This is a guest post from John Pike, making the case that loving, faithful same-sex relations were known in antiquity, amongst other kinds of same-sex sexual relationships.

John is a GP in the Bristol area whom I know online. We have had some very interesting discussions in the context of our having quite different views on whether the Church should change its teaching on marriage and same-sex sexual relationships. But, as with such discussions, we often find unexpected things in common. John here makes the case that, in the range of patterns of relationship, loving and faithful same-sex relationships were known in antiquity, drawing on academic work which is itself based on primary research.

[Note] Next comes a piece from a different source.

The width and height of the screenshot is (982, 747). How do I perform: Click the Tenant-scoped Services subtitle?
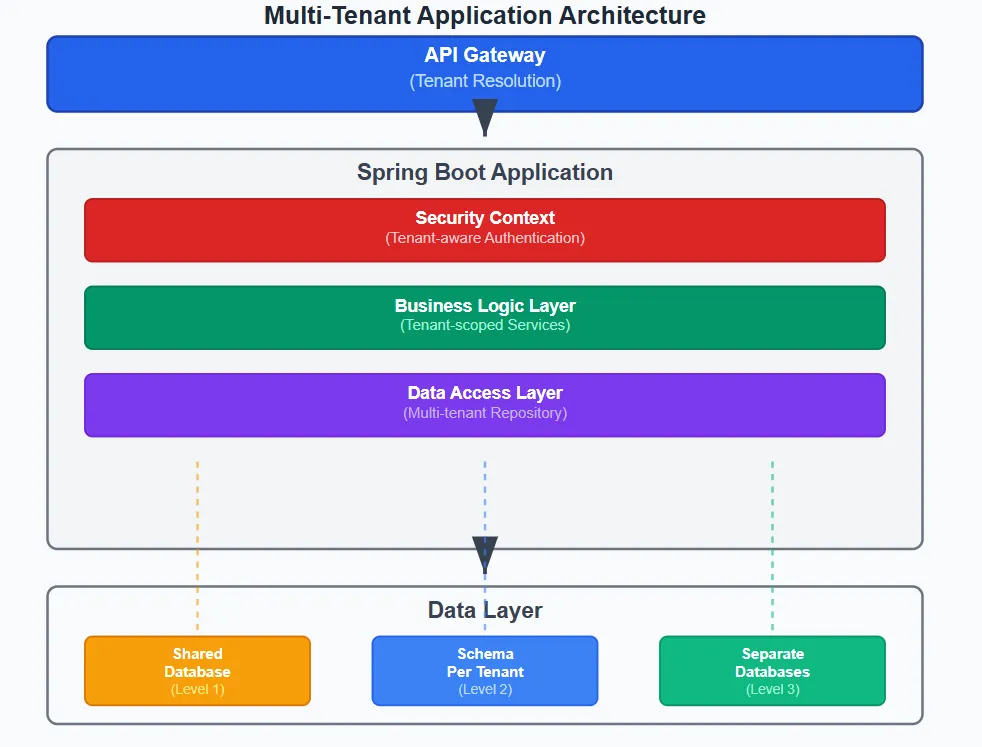click(484, 323)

Although I might assess parts of the evidence differently, I think he is essentially correct; it seems extraordinary to suppose that contemporary examples of such relationships are a modern construction—and outside the Church debate this is a widely held view, and one that deserves to be taken seriously. But if John is correct in his helpful summary of the evidence, then it makes it very hard to argue that the biblical writers ‘did not know’ of faithful and loving same-sex relationships, or that they ‘only condemned’ abusive relationships of this form. Same-sex relationships, and views about them, seem to have been as diverse then as they are now.

The post consists of the section of John’s discussion relating particularly to the New Testament texts; the whole of his piece is attached at the end as a document for download, if you are interested in the wider argument. It includes sections on the Ancient Near East, more on Ancient Greece, and a section on female homoeroticism.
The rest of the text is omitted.